The main analysis was performed on the intent-to-treat (ITT) population (all patients who received at least one study medication),²⁶ imputing missing longitudinal data with the average of observed data. In order to evaluate the robustness of the results obtained, a sensitivity analysis was conducted using different criteria for missing data imputation—last observation carried forward and worst value observed. All the remaining analyses were conducted on a modified ITT set of data, defined as all patients who received at least one study medication and compiled at least 3 days of the diary. The choice was made to have the minimum treatment duration be 3 days, allowing for an eventual maximum gabapentin dose of 1,800 mg per day.

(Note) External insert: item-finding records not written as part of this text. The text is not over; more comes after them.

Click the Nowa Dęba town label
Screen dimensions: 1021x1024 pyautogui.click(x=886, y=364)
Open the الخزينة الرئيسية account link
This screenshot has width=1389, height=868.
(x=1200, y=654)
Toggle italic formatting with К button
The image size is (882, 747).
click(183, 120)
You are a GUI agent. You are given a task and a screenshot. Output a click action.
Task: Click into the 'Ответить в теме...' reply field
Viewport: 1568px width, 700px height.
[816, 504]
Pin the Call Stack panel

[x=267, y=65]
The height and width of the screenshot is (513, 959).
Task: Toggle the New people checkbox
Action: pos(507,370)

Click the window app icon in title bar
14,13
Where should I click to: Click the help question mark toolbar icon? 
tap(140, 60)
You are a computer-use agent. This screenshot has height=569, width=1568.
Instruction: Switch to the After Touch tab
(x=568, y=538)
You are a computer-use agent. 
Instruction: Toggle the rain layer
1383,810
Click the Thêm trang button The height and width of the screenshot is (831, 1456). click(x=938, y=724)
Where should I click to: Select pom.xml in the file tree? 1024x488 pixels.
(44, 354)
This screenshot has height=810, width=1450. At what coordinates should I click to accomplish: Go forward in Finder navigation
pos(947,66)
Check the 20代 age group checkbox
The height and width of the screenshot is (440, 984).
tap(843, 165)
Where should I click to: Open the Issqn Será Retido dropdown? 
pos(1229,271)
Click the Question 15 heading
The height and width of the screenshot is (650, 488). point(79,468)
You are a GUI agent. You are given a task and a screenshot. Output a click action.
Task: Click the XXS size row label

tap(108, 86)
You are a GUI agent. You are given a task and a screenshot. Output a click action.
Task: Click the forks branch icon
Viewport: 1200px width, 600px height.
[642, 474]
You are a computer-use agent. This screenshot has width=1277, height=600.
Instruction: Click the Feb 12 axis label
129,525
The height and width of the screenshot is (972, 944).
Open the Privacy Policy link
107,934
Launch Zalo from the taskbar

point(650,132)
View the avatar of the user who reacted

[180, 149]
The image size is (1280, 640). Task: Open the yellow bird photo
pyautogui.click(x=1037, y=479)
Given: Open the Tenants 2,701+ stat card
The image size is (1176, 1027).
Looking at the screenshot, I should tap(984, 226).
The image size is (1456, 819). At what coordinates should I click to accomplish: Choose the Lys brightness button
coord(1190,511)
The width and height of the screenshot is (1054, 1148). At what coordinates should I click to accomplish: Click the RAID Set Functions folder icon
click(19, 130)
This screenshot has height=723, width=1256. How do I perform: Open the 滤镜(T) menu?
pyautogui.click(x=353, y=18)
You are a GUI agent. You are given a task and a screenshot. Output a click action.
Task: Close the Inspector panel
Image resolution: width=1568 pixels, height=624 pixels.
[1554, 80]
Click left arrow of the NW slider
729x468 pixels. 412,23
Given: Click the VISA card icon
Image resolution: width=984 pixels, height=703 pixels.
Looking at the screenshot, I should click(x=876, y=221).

In order to complete the description of the response to treatment, (1) pain control was defined as a pain reduction of at least 33% with respect to baseline pain (33% pain intensity difference = 33% PID);^27,28 (2) then two different summary measures were calculated for each patient: the percentage of the follow-up period during which PID was at least 33% controlled (according to this analysis, a patient reporting 33% PID for 7 days over 10 days of follow-up would be classified to have 70% pain response); and the time needed to reach PID 33% for the first time, which was analyzed by Kaplan-Meier survival curves.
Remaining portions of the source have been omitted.